Myanmar power plans could spare the Salween

Asia Times

Myanmar and Thailand have announced plans for major gas power projects, as well as greater moves to adopt renewable energy sources. The news will cheer conservationists battling to prevent large dams being built on major rivers in the north of Myanmar.

Myanmar’s Aung San Suu Kyi-led government aims to tackle the country’s chronic power shortage by building four gas-fired power plants over the next three years.

Officials from the Ministry of Electricity and Energy said the plants, to be located in western Rakhine state and the commercial hub of Yangon, would double the country’s generation capacity, currently at around 3,000 megawatts.
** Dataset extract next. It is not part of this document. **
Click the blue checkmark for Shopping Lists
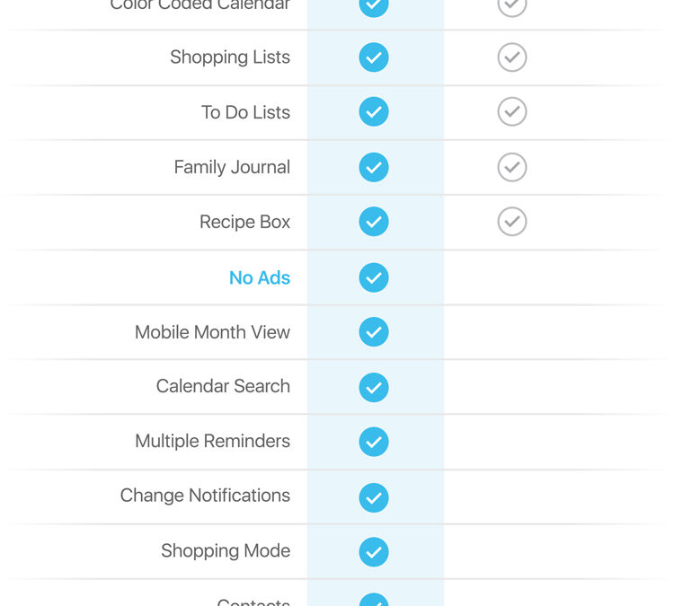This screenshot has width=674, height=606. (374, 57)
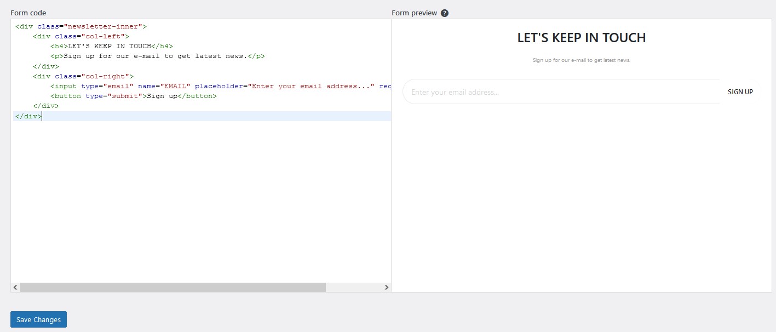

They put the total cost of the plants at US$5.2 billion, Reuters reported.

At first blush, this appears to be good news for conservationists and citizens in Myanmar’s eastern Shan state, many of whom have campaigned for years to prevent large-scale dams from being built on the Salween River.

There has also been confirmation that EGAT and companies behind one of the most controversial projects, the Mong Ton dam, have been told by Myanmar officials to go back to the drawing board. The Myanmar government has reportedly said that the initial plan for a huge dam, which would have inundated the ‘Thousand Islands’ area, an unspoilt wilderness in Shan state, should be redesigned and split in two.